One has to contend, however, that AryabhaTa intended this system only as a representation for huge numbers. Computation is not possible (at least, it isn't apparent) with this system as it is with the place value system.
Endnote: Thanks to Varahamihira Gopu for pointing out a mistake in spelling AryabhaTa's name . It isn't bhaTTa, but bhaTa. Wiki explicitly notes:
While there is a tendency to misspell his name as "Aryabhatta" by analogy with other names having the "bhatta" suffix, his name is properly spelled Aryabhata: every astronomical text spells his name thus, including Brahmagupta's references to him "in more than a hundred places by name". Furthermore, in most instances "Aryabhatta" does not fit the metre either. References provided are K V Sharma, 2001 and Bhau Daji, 1865.
8 comments:
Brilliant. Your two line translation is excellent and concise.
Is there a reason why you call him AryabhaTTa with a double T instead of AryabhaTa?
Varahamihira Gopu
bhaTTa is a common surname (in my view) very similar to Sharma, stylized Butt in Kashmiri, Bhat in Kannada, and so on.
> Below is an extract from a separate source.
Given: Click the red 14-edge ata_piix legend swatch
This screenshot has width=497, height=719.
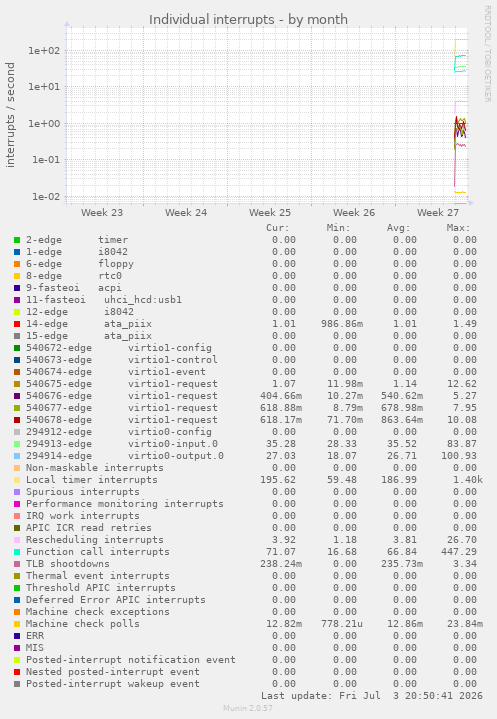Looking at the screenshot, I should click(17, 324).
While AryabhaTTa makes nomenclaturesense, AryabhaTa at the same time (to me) seems misplaced.
I prefer AryabhaTTa, for those reasons. If AryabhaTa is correct, and I see some validation (other than our Government History textbooks (:)), I will modify my spelling and pronunciation.
Yes bhaTTa भट्टः is a common surname, usually associated with Brahmins. But bhaTa भठः is a valid word too  it means soldier.
Some people say it refers to a mercenary soldier, hence it is demeaning, that AryabhaTa was a learned Brahmin, so bhaTTa भट्टःis the right usage.I disagree: AryabhaTas were used as an honored guard in the Srirangam temple in Tamilnadu; there is an entrance called the "AryaBhTaaL vaasal"(Tamil: ஆர்யபடாள் வாசல்), named after them.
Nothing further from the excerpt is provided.